Mais ce n'est pas toujours marrant !

Il suffit parfois de bien peu pour soudainement voir ou comprendre ce qu'on n'avait jamais ni vu ni compris ni sans doute l'avoir résolument voulu. J'avais en son temps appelé cela l'expérience du quart de moitié de centième de millimètre. On peut aussi simplement se reculer. Je l'avais oublié. Nos perceptions, décidément, ne s'offrent à notre conscience que préalablement filtrées, non seulement par ces formes a priori que Kant avait repérées, mais aussi par ces convenances qu'un Marx eût appelées idéologie dominante qui ne relèvent parfois que de l'air du temps.

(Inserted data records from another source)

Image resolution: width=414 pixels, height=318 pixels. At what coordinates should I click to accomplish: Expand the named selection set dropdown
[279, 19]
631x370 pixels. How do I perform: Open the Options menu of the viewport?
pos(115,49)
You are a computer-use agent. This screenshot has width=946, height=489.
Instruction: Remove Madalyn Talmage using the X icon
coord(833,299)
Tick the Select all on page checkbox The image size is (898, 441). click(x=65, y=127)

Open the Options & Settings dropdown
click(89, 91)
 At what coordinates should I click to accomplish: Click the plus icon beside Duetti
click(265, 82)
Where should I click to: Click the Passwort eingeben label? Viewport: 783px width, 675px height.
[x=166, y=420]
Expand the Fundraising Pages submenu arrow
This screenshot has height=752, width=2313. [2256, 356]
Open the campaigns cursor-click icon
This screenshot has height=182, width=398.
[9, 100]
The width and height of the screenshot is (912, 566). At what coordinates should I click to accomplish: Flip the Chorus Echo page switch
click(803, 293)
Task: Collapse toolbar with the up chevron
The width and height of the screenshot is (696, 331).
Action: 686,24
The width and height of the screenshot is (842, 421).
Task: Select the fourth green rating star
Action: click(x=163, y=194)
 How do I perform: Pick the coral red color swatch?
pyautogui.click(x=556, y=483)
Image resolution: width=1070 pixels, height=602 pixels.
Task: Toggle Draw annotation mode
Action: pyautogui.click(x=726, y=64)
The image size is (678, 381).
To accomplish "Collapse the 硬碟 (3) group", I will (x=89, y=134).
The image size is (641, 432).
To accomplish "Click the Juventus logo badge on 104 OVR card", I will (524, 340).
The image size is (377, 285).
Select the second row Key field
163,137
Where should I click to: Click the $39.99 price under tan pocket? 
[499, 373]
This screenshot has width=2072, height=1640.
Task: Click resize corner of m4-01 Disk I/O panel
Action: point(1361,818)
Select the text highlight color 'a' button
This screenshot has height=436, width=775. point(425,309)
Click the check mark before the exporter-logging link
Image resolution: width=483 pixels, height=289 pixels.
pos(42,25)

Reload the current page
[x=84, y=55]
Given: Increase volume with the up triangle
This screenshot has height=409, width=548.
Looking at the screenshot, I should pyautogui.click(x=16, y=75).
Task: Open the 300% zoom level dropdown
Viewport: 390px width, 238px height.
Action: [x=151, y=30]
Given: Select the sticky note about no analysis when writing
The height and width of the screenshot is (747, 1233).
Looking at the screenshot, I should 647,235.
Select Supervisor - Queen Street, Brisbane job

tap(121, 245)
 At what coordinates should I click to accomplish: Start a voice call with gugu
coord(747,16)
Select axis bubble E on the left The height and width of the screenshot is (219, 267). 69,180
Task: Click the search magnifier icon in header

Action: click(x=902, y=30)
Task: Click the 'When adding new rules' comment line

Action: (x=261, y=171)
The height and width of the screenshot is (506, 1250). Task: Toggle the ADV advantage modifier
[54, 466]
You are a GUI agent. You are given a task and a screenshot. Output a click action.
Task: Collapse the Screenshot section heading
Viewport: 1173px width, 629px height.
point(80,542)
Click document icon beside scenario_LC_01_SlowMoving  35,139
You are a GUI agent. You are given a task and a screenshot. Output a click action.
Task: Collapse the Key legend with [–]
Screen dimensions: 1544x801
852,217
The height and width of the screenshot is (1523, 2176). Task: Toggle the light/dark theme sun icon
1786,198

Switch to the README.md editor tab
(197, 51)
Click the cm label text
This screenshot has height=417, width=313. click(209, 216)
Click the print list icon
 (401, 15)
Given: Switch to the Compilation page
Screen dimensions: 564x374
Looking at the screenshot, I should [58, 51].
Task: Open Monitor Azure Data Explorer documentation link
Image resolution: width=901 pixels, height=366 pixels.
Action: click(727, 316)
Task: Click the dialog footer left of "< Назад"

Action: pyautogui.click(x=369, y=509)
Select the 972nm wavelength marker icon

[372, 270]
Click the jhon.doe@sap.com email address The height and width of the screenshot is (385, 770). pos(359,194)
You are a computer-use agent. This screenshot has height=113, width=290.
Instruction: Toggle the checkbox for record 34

Ainsi de ces postures que je crois tout sauf naturelles - mais après tout pourquoi pas ? - tout sauf spontanées - ce qui me gêne plus - qu'adoptent les couples pour la photo prise devant tel ou tel monument, qui ornera demain leur salon, leurs souvenirs et qu'ils embelliront au-delà de toute décence. Mes promenades m'ont éclairé en ceci au moins que le touriste fait désormais appel à un professionnel - un coach ? - pour immortaliser tel ou tel moment.

Il était là, derrière eux, les coudes solidement calés sur ses genoux pour mieux stabiliser l'appareil, là, derrière eux, qui lui tournaient le dos, les jambes ballantes au-dessus de la Seine, dans une position qui devait se vouloir amoureuse mais calculée au millimètre. Je l'entendis lui demander de placer sa main plus bas sur les reins, de la regarder droit dans les yeux quand, elle, se devait de plutôt plonger son regard vers le fleuve. Il était là et le plus drôle reste qu'il s'était assis au milieu des détritus abandonnés par leurs prédécesseurs, détritus qu'on escamotera bien sûr de la photo mais qui jettent néanmoins une lumière bien cruelle sur le noble sentiment que l'on désire ici croquer. Ce mélange de méditation au bord de l'eau et de regard dans la même direction a je ne sais quoi de sirupeux à faire désespérer le plus cynique.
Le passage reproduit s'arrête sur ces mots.